Olivier David über die Schattenseiten des laufenden Fußballturniers

Albanische Fußballfans beim EM-Spiel Albanien gegen Spanien mit der Fahne der UCK, der sogenannten Befreiungsarmee des Kosovo. Der UCK werden Verbrechen während der Kriege auf dem Balkan vorgeworfen.
Albanische Fußballfans beim EM-Spiel Albanien gegen Spanien mit der Fahne der UCK, der sogenannten Befreiungsarmee des Kosovo. Der UCK werden Verbrechen während der Kriege auf dem Balkan vorgeworfen.

Ich bin Fußballfan. Und ich halte Großveranstaltungen wie die derzeit in Deutschland ausgetragene Europameisterschaft für die schlechteste aller Möglichkeiten, Fußball und Diversität zu feiern. Fanhilfen warnen schon seit Monaten davor, »dass die Polizei den Ligaalltag nutzt, um nicht nur Fans ganz bewusst einzuschüchtern, sondern auch um Einsatztaktiken und konkrete Aktionen für das Turnier zu erproben«. Und so kommt es nun: Egal, ob in der Hamburger Innenstadt, in der Streetworker*innen im Vorlauf der EM vermehrt beobachten, dass Wohnungslose Platzverweise erhalten, oder in Berlin, wo Sozialarbeiter über Räumungen von Wohnungslosencamps berichten – überall zeigt sich dasselbe Bild: Sicherheitsbehörden nutzen die Heim-EM, um unliebsame Personengruppen zu kriminalisieren und zu verdrängen.

Der Staat nutzt die EM ebenfalls, um Grenzkontrollen durchzuführen. Dazu wird die Partnerschaft der französisch-deutschen Sicherheitsbehörden ausgeweitet. Gerade im Hinblick auf die Olympischen Spiele, die ab Ende Juli in Paris ausgetragen werden, erhoffen sich die beiden Länder, durch das Austauschen der neuesten technischen Hässlichkeiten den autoritären Umbau liberaler Demokratien voranzutreiben. Und Frankreich legt gut vor. Im April räumte die Pariser Polizei ein von Geflüchteten besetztes Haus und verteilte Hunderte Wohnungslose mit Bussen in andere Teile Frankreichs. Hilfsorganisationen sprachen in diesen Kontext von »sozialen Säuberungen«.

Olivier David

Olivier David ist Autor und Journalist. 2022 erschien von ihm »Keine Aufstiegsgeschichte«, in dem er autobiografisch den Zusammenhang von Armut und psychischen Erkrankungen beschreibt.

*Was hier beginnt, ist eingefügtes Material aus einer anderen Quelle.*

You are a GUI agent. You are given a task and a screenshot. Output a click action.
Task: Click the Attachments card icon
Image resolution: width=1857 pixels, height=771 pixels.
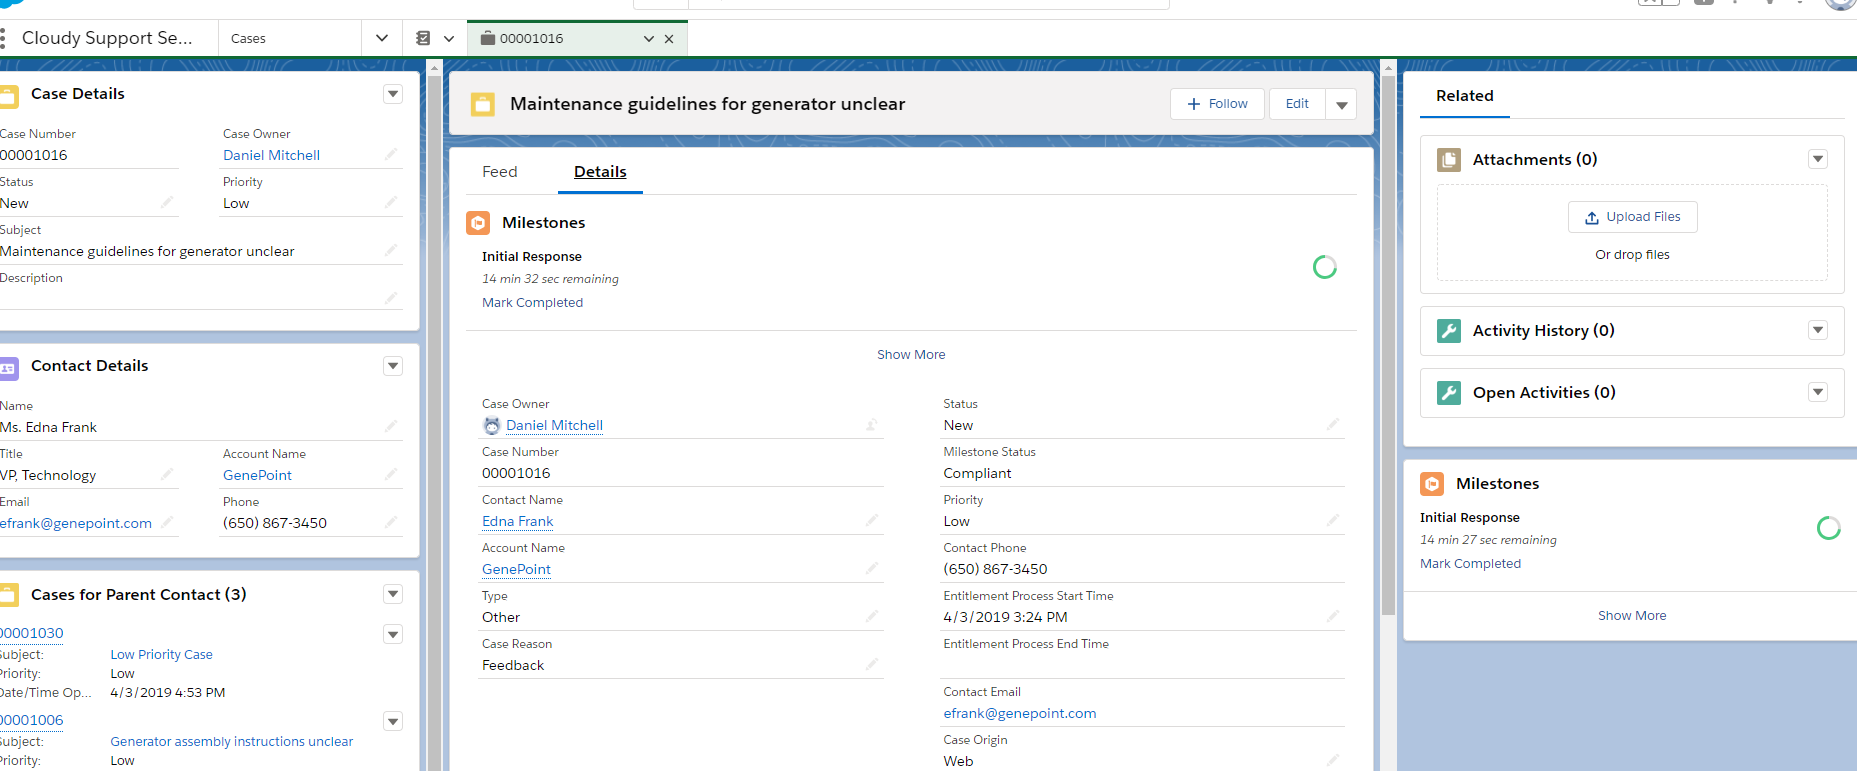1448,160
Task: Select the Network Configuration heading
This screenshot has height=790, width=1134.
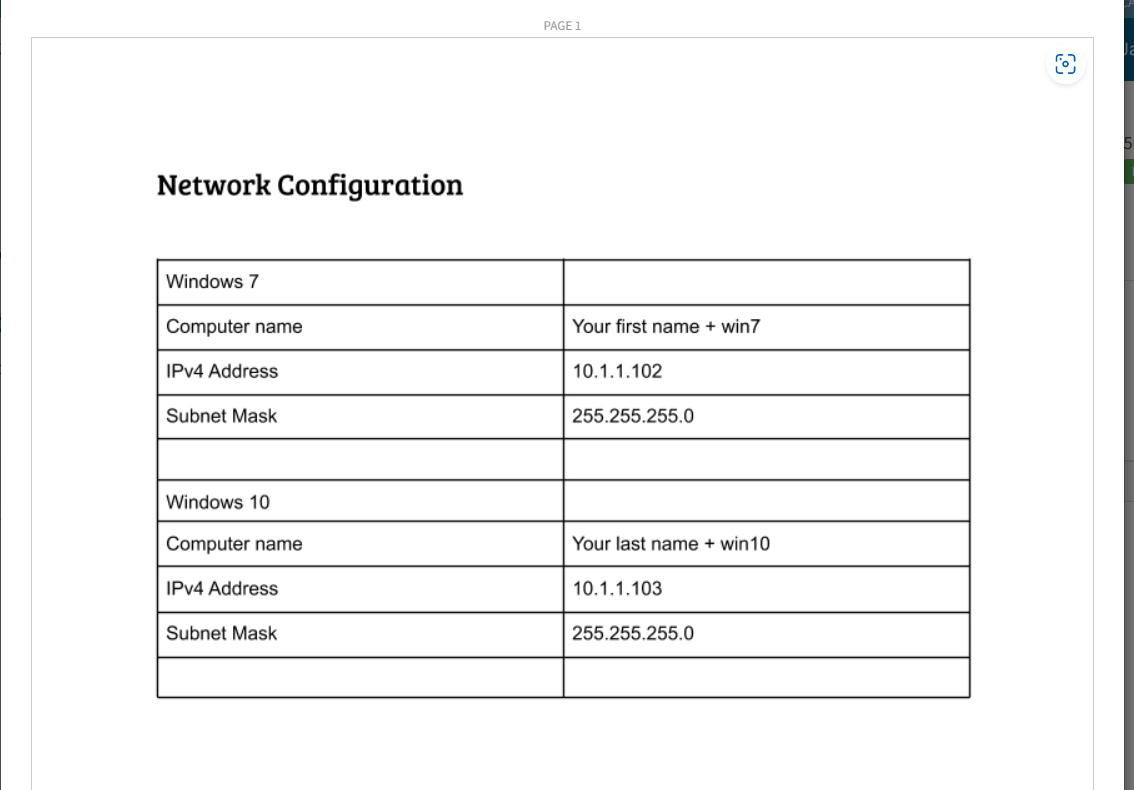Action: pos(310,185)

Bevor er mit 30 den Quereinstieg in den Journalismus schaffte, arbeitete er im Supermarkt und Lager, als Kellner und Schauspieler. 2024 erscheint sein Essayband »Von der namenlosen Menge« im Haymon Verlag. Für »nd« schreibt er in der 14-täglichen Kolumne »Klassentreffen« über die untere Klasse und ihre Gegner*innen. Alle Texte auf dasnd.de/klassentreffen.

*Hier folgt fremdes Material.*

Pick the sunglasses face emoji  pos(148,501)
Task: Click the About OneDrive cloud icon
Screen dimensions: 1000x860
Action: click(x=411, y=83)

Wir brauchen aber nicht allein auf den Nutzen für Sicherheitsfanatiker in den Behörden schauen, um zu verstehen, dass sich das Konzept von miteinander konkurrierenden Nationalstaaten irgendwie nach brauner Sauce anhört. Hier eine lose Aufzählung ohne Anspruch auf Vollständigkeit: Österreichische Fußballfans, die kurz vor Abpfiff des Spiels gegen Polen ein Banner mit den Worten »Defend Europe« hochhalten; ungarische Fans mit einer Botschaft an die gegnerischen Schotten: »Röcke sind für Frauen«; kroatische und albanische Fans, die zum Töten von Serben aufrufen; türkische Fans, die den faschistischen Wolfsgruß zeigen.

Als Oasen der Gleichberechtigung haben sich Fußballländerspiele bisher ebenfalls nicht erwiesen, im Gegenteil. So steigen einer britischen Studie zur Folge die Zahlen häuslicher Gewalt nach Niederlagen der englischen Nationalmannschaft um 38 Prozent und nach Siegen um 26 Prozent. Egal wie das Spiel ausgeht, geschlagen wird immer.

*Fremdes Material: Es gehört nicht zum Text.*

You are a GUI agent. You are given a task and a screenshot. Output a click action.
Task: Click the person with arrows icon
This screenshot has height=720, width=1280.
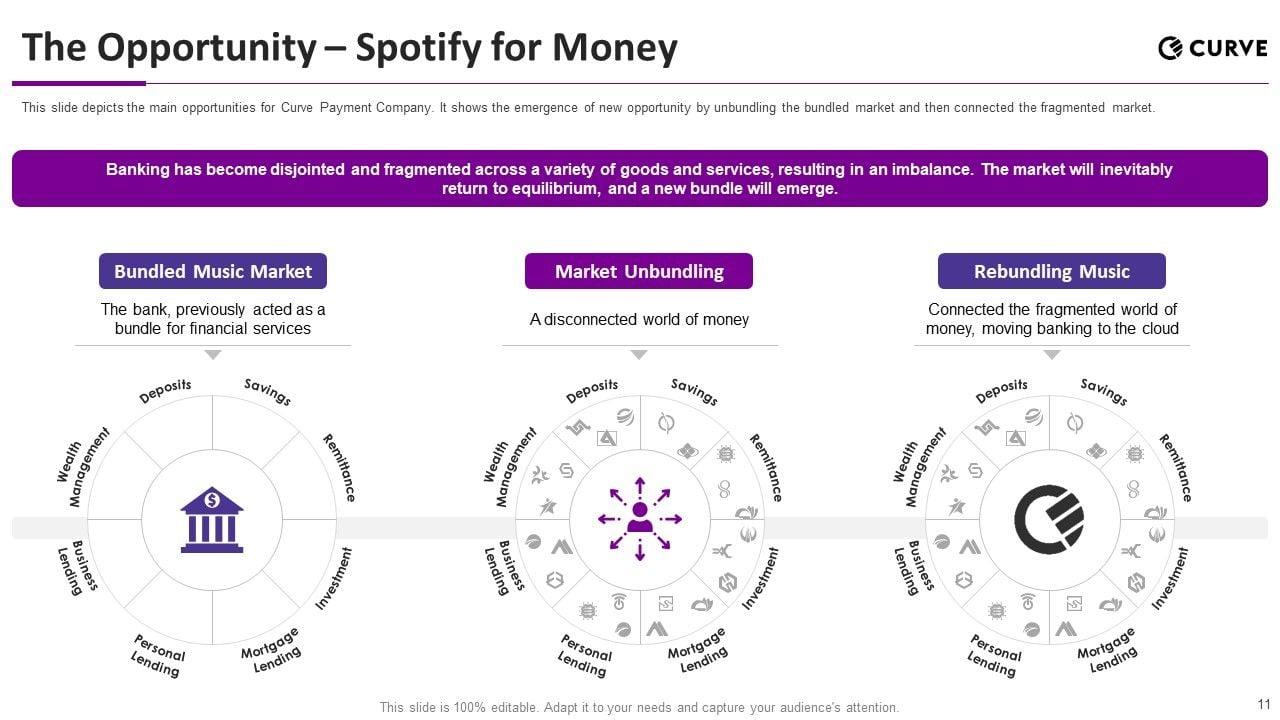click(x=640, y=519)
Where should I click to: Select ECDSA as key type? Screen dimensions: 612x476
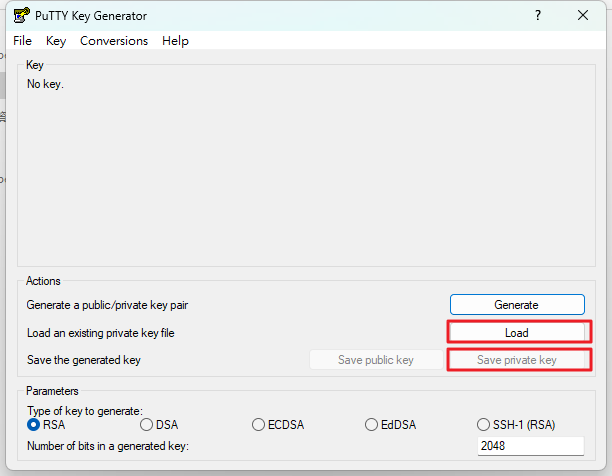tap(259, 424)
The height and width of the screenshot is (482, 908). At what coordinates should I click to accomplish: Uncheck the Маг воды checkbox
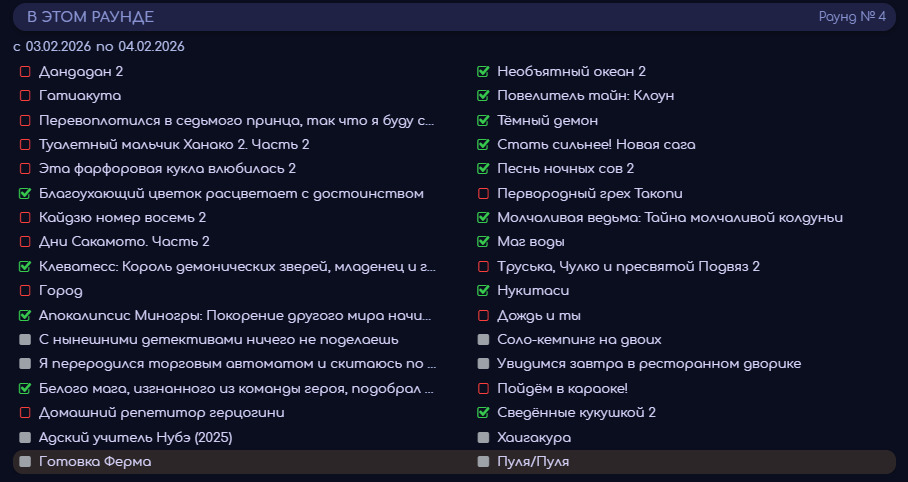[484, 242]
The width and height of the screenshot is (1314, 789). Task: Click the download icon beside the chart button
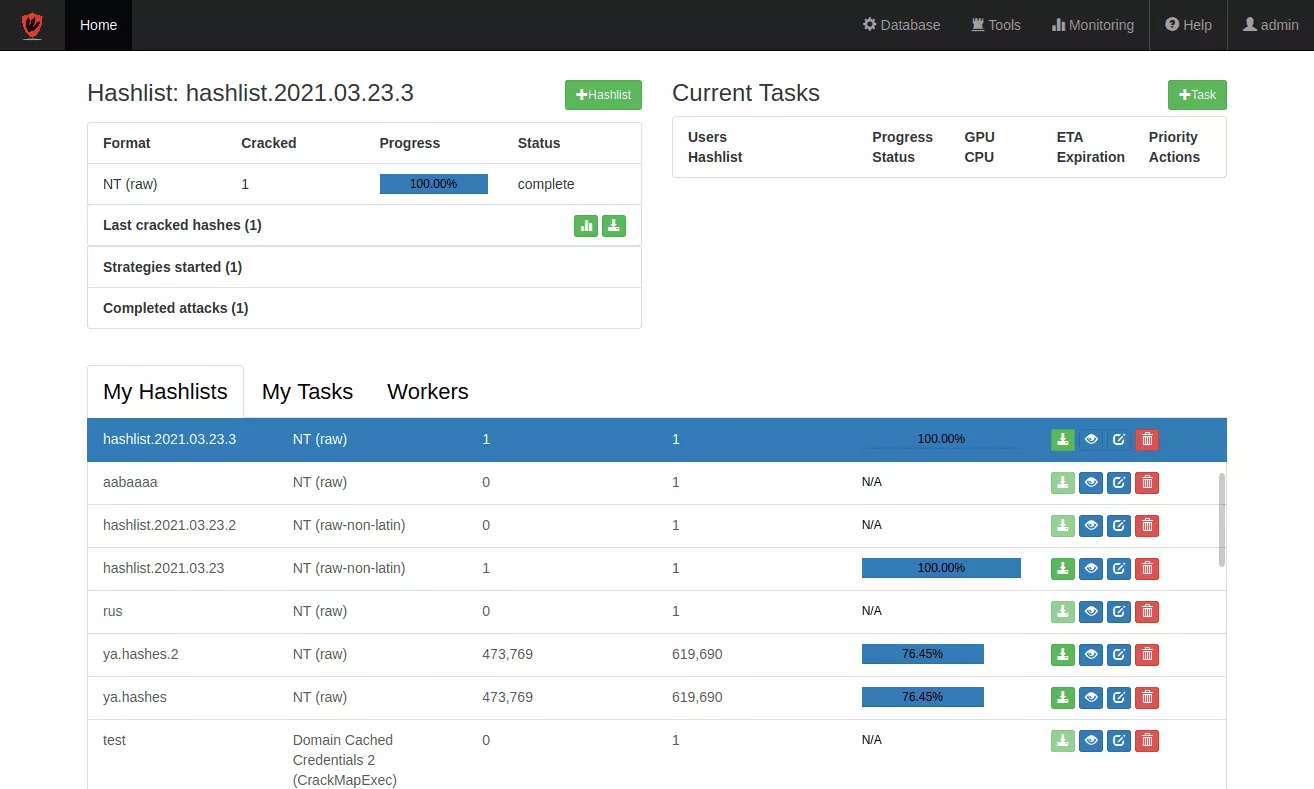tap(613, 225)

Man kann die Europameisterschaft gut finden. Es wird einem jedoch einfacher gemacht, wenn man beim vermeintlich unpolitischen Jubel über die Großtaten der eigenen Elf keine Frau, nicht queer, nicht wohnungslos, nicht arm und nicht schwarz ist. Besser man hat keinen ausländischen Pass und ist nicht zur »falschen Zeit« am »falschen Ort«.

Oder man rafft sich auf und legt seinen Fokus auf den Fußball, in dem es etwas zu gewinnen gibt. Zum Beispiel in den unteren Ligen, da gibt es hier und da etwas zu entdecken: regional, antifaschistisch, verbindlich. Bei Vereinen wie Altona 93, SV Linden 07, SV Babelsberg 09, TeBe Berlin oder Roter Stern Leipzig zum Beispiel.